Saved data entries
::::

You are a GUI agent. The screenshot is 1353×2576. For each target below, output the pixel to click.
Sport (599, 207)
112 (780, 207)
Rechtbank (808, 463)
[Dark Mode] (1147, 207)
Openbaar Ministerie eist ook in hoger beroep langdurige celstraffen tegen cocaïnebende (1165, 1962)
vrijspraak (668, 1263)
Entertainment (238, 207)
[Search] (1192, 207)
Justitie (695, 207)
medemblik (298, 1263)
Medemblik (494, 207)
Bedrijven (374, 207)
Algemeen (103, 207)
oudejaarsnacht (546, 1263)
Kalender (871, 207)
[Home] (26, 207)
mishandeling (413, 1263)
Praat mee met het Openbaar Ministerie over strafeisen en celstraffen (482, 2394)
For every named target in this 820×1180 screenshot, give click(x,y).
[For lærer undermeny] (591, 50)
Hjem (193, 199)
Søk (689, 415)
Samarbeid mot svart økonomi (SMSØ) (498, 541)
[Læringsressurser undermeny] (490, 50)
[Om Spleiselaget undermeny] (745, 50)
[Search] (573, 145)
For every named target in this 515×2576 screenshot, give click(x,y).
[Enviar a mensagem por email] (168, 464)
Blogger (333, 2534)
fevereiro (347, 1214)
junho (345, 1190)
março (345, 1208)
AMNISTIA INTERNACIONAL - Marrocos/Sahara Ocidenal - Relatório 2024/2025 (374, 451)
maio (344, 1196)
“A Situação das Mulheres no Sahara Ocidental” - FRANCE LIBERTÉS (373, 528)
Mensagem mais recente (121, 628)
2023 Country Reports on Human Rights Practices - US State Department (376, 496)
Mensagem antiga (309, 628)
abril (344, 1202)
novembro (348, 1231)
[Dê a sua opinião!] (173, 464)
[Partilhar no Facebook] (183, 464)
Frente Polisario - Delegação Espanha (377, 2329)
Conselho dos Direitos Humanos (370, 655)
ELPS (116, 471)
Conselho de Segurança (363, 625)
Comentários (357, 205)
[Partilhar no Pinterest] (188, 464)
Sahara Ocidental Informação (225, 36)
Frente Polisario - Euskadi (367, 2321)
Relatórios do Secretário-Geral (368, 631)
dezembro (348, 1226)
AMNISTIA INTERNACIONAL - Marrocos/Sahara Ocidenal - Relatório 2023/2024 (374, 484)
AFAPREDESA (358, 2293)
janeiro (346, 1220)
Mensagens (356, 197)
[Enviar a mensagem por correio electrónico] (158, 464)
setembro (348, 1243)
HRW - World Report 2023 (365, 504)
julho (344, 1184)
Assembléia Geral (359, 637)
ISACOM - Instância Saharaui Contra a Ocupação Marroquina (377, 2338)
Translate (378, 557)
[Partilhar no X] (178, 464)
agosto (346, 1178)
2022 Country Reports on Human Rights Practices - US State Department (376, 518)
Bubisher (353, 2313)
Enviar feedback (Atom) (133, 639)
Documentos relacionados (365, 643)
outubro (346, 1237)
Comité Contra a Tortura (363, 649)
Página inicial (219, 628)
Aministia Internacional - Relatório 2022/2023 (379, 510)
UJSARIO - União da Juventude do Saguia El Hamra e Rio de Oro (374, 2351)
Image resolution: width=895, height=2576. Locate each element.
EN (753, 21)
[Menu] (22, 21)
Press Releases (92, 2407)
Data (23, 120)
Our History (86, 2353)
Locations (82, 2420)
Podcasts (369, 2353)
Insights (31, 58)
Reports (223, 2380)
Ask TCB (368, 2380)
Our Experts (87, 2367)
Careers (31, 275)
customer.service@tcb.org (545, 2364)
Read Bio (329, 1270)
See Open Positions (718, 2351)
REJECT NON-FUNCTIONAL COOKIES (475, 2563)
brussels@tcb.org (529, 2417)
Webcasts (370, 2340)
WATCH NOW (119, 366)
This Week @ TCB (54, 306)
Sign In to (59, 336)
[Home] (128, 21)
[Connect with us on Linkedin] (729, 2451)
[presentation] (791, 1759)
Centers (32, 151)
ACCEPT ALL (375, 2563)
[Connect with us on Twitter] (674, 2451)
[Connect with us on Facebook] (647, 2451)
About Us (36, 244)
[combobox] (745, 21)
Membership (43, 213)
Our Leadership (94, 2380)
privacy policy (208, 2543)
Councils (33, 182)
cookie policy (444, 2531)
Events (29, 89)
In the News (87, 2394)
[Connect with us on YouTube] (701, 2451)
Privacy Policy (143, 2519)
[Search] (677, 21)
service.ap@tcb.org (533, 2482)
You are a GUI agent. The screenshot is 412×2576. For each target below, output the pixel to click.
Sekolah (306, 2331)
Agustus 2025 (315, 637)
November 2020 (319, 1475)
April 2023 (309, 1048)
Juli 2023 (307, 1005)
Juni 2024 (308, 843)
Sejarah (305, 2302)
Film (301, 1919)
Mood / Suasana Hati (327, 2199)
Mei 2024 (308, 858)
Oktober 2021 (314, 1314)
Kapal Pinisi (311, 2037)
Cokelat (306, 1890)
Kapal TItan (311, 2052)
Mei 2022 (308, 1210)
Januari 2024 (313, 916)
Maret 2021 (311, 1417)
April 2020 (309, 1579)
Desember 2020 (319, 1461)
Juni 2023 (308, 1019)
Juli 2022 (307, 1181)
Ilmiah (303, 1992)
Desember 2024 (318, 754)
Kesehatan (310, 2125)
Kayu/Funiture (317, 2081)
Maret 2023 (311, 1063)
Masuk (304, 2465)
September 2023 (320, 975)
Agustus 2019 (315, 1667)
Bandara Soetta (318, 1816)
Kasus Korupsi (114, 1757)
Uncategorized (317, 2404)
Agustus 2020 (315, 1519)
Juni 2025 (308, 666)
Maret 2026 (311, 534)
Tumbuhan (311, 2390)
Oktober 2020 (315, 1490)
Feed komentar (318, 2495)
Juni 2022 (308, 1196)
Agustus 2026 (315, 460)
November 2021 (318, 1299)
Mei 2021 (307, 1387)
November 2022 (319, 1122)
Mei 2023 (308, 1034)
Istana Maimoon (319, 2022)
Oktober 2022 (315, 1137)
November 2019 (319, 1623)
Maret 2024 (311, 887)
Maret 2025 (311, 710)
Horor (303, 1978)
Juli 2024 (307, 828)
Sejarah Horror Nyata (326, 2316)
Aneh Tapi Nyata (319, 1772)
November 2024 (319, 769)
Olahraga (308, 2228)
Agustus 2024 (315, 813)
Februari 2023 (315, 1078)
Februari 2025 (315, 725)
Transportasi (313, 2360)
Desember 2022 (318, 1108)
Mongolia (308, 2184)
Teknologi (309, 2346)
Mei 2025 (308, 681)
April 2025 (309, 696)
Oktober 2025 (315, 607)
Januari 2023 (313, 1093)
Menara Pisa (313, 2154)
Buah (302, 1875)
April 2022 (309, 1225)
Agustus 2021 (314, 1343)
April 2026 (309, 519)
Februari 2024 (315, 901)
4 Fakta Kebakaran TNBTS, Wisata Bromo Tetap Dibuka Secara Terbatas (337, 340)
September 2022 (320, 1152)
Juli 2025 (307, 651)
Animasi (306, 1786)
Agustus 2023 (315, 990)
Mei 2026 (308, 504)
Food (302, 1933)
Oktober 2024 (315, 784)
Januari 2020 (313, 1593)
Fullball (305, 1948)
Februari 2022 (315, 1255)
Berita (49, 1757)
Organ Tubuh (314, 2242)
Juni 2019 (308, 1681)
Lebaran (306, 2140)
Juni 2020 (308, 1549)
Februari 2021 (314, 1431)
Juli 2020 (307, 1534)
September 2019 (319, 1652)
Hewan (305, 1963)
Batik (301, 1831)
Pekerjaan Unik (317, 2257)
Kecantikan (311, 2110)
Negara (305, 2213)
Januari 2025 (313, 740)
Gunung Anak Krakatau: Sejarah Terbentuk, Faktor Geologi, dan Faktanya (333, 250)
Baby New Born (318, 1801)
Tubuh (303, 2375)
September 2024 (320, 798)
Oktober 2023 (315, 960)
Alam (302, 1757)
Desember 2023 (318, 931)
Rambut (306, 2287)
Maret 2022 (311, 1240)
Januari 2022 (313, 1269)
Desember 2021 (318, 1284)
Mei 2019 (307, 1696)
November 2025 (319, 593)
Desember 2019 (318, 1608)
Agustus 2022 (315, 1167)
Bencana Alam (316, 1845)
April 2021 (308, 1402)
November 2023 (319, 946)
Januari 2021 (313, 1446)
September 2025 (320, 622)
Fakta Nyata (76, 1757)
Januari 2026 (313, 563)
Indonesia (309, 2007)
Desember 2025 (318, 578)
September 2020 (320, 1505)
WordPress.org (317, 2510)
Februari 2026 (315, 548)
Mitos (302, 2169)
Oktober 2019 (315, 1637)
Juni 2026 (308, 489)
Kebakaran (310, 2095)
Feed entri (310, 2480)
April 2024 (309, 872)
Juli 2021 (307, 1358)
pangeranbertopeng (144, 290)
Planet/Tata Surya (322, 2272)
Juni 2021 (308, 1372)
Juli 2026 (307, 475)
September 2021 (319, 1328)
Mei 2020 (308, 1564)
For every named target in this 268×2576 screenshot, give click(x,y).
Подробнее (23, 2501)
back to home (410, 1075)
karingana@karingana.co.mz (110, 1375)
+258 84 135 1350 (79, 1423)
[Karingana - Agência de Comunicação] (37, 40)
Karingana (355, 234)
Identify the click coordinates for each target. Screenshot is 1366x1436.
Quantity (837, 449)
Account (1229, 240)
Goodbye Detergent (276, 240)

::::

Exercise> Retype, exactly and in full, the lines above from the one containing "Events (29, 89)" through the one containing "Kapal Pinisi (311, 2037)".

Task output>
Events (29, 89)
In the News (87, 2394)
[Connect with us on YouTube] (701, 2451)
Privacy Policy (143, 2519)
[Search] (677, 21)
service.ap@tcb.org (533, 2482)
You are a GUI agent. The screenshot is 412×2576. For each target below, output the pixel to click.
Sekolah (306, 2331)
Agustus 2025 (315, 637)
November 2020 (319, 1475)
April 2023 (309, 1048)
Juli 2023 (307, 1005)
Juni 2024 (308, 843)
Sejarah (305, 2302)
Film (301, 1919)
Mood / Suasana Hati (327, 2199)
Mei 2024 (308, 858)
Oktober 2021 (314, 1314)
Kapal Pinisi (311, 2037)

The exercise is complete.